To explore the preparative method and study the degradation characteristics of bone repair composite of DL-polylactic acid (PDLLA)/hydroxyapatite(HA)/decalcifying bone matrix (DBM) in vitro.

METHODS

An emulsion blend method was developed to prepare the composite of PDLLA/HA/DBM in weight ratio of PDLLA:HA:DBM = 1.5-2:1-1.5:1. The dynamic changes of weight, biomechanical property and pH value of PDLLA/HA/DBM and PDLLA in phosphate buffered saline (PBS, pH 7.4) were studied respectively through degradation tests in vitro.

RESULTS

Without being heated, PDLLA, HA and DBM could be synthesized with the emulsion blend method as bone composite of PDLLA/HA/DBM, which had both osteoconductive and osteoinductive effects. The diameter of the aperture was 100-400 microm and the gap rate was 71.3%. During degradation, the pH value of PDLLA solution decreased lightly within 2 weeks, but decreased obviously at the end of 4 weeks and the value was 4.0. While the pH value of PDLLA/HA/DBM kept quite steady and was 6.4 at the end of 12 weeks. The weight of PDLLA changed little within 4 weeks, then changed obviously and was 50% of its initial weight at the end of 12 weeks.

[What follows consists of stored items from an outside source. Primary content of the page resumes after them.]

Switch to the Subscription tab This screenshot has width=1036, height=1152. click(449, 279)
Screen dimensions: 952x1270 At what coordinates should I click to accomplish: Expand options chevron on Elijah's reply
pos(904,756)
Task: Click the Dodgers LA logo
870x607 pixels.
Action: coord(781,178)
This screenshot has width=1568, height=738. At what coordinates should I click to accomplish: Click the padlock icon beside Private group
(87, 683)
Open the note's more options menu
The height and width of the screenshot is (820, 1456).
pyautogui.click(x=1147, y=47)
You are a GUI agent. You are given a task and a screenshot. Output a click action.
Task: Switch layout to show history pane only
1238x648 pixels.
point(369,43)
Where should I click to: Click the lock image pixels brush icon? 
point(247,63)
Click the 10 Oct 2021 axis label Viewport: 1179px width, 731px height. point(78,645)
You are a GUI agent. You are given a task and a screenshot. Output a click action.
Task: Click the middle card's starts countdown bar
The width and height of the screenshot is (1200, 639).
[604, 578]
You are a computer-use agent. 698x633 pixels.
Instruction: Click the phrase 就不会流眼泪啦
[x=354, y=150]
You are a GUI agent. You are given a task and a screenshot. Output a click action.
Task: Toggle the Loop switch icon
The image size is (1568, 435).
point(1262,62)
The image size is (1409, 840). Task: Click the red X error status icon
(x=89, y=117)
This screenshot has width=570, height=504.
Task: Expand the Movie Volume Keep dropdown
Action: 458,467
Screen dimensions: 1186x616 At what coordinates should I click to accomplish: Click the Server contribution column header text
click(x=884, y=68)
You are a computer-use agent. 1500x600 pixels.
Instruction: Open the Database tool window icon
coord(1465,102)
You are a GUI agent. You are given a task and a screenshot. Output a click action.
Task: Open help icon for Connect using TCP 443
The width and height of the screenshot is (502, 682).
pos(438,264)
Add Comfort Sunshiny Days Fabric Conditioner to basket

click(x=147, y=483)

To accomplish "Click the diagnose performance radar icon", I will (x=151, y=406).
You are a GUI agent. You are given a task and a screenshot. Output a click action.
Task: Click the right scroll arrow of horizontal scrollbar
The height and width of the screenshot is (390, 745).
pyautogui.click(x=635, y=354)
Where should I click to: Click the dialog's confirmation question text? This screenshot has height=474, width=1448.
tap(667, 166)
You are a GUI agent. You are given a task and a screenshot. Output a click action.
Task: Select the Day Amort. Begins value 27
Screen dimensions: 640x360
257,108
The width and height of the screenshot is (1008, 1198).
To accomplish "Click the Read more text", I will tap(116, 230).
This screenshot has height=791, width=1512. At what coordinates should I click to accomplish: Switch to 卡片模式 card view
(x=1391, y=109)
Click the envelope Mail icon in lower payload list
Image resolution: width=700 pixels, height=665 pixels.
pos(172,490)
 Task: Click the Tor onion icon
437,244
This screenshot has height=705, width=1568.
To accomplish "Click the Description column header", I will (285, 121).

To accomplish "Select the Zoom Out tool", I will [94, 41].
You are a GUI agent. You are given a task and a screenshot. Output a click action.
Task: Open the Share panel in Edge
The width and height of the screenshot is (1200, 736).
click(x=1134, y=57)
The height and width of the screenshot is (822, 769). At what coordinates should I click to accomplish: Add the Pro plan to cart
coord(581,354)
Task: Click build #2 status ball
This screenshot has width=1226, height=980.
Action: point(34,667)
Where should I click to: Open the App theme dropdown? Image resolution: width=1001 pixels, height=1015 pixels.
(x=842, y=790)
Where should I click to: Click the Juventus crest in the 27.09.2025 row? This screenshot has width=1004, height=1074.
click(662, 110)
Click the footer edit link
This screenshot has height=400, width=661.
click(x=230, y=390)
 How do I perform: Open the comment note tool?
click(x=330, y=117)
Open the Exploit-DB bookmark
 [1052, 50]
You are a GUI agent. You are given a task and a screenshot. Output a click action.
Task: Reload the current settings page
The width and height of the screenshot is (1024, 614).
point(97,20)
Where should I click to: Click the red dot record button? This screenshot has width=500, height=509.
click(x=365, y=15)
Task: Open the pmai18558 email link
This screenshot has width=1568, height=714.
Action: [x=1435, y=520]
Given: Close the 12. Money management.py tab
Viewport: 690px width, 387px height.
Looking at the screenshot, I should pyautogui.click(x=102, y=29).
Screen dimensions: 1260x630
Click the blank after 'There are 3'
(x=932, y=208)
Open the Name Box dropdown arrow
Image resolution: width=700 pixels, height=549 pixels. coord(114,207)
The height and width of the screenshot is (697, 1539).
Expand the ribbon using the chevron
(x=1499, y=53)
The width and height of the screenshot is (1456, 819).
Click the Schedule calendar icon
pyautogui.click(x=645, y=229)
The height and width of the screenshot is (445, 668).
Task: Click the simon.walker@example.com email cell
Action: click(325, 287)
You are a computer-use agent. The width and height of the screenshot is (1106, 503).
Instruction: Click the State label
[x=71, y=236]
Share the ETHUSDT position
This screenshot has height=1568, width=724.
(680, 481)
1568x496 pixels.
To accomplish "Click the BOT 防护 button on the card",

While the weight of PDLLA/HA/DBM changed little within 5 weeks, then changed obviously and was 60% of the initial weight at the end of 12 weeks. The initial biomechanical strength of PDLLA was 1.33 MPa, decreased little within 3 weeks, then changed obviously and kept at 0.11 MPa at the end of 12 weeks. The initial biomechanical strength of PDLLA/HA/DBM was 1.7 MPa, decreased little within 4 weeks, then changed obviously and kept at 0.21 MPa at the end of 12 weeks.

CONCLUSIONS

The emulsion blend method is a new method to prepare bone repair materials. As a new bone repair material, PDLLA/HA/DBM is more suitable for regeneration and cell implantation, and the environment during its degradation is advantageous to the growth of bone cells.